И тут Герти поняла: тут никого на свою сторону не перетянешь. Она правильно сделала, что рассказала про Рею, но это не значит, что кто-то проникся к ней симпатией. Они не стали лучшими друзьями. Это не конкурс красоты, ей не шестнадцать лет, нет у нее в запасе улыбки до ушей да пикантных ямочек, чтобы его очаровать. От этой мысли — а может, оттого, что через три месяца ей предстояло рожать, так что гормоны пошаливали, — она ушла в пике.
— Дать вам салфетку?
Герти открыла сумочку.
— У меня свои есть. — Она высморкалась. — Люди часто плачут от стресса. Хватит вам уже писать. Плакать — обычное дело.
— Миссис Шредер изложила все очень подробно. До последней мелочи. По ее словам, Шелли раз десять ночевала в вашем доме.
Герти шмыгнула носом.
— А ваша дочь Джулия у Шредеров не ночевала ни разу.
— Рея очень строгая. Ну, сами знаете — только один кусочек тоста, а потом каждому вымыть свою тарелку и всем читать Шекспира. Джулии это тяжело давалось. Да и Шелли тоже. Им нравилось валять дурака… А почему вы меня вообще допрашиваете? Я вам такое сказала про Рею — и вы даже не собираетесь никому позвонить и поискать доказательства?
— А Джулия? Инспектор, побывавший на месте, сказал мне, что ваша дочь остригла волосы, как и Шелли Шредер. Почему?
Герти обхватила руками живот. Гупешка после порции холодной воды начала брыкаться.
— Я устала. Я не знаю, чего вы от меня добиваетесь.
— Нам дали понять, что ваш сын ведет себя неподобающим образом. Трогает себя за гениталии. Вы должны понимать, что это симптом. Если всплывут отягчающие обстоятельства, вам предъявят обвинение в сообщничестве. И обоих у вас заберут. Прямо сегодня.

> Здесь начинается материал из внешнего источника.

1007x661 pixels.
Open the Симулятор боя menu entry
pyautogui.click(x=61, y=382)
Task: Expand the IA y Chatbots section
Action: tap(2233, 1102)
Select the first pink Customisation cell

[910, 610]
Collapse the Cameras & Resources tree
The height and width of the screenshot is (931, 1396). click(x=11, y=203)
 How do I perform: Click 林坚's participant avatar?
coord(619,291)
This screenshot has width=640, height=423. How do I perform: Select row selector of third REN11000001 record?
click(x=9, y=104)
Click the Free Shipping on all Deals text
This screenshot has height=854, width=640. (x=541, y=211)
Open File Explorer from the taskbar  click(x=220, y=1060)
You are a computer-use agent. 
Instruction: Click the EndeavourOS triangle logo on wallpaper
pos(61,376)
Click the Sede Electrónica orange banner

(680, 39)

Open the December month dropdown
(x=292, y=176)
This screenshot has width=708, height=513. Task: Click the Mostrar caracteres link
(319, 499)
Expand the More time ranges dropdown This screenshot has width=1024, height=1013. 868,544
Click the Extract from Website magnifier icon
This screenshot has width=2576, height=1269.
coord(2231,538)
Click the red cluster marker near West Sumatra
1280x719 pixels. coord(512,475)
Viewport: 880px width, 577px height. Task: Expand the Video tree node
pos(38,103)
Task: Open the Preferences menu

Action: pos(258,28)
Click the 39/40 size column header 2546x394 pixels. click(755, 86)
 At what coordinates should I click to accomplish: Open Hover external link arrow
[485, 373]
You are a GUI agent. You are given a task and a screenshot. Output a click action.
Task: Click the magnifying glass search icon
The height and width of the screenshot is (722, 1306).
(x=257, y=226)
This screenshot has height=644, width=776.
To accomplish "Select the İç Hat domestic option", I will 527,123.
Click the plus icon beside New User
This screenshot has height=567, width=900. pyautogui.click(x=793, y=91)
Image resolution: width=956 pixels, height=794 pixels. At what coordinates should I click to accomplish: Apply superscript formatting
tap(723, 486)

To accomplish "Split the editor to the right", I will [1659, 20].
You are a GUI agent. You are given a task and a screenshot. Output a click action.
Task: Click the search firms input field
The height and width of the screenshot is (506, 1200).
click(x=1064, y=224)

— Но я не лгу, — возразила она.
Геннет что-то записал.
— Давайте еще раз сначала, — предложил он.
— Нет, — отказалась Герти.
Геннет встал, вышел, вернулся с тремя кусками пиццы и кока-колой, плюс с бежевым хлопковым кардиганом, который явно выпросил у какой-то коллеги.
— Можно еще раз сначала? — попросил он.
Герти откусила пиццы. Она страшно проголодалась.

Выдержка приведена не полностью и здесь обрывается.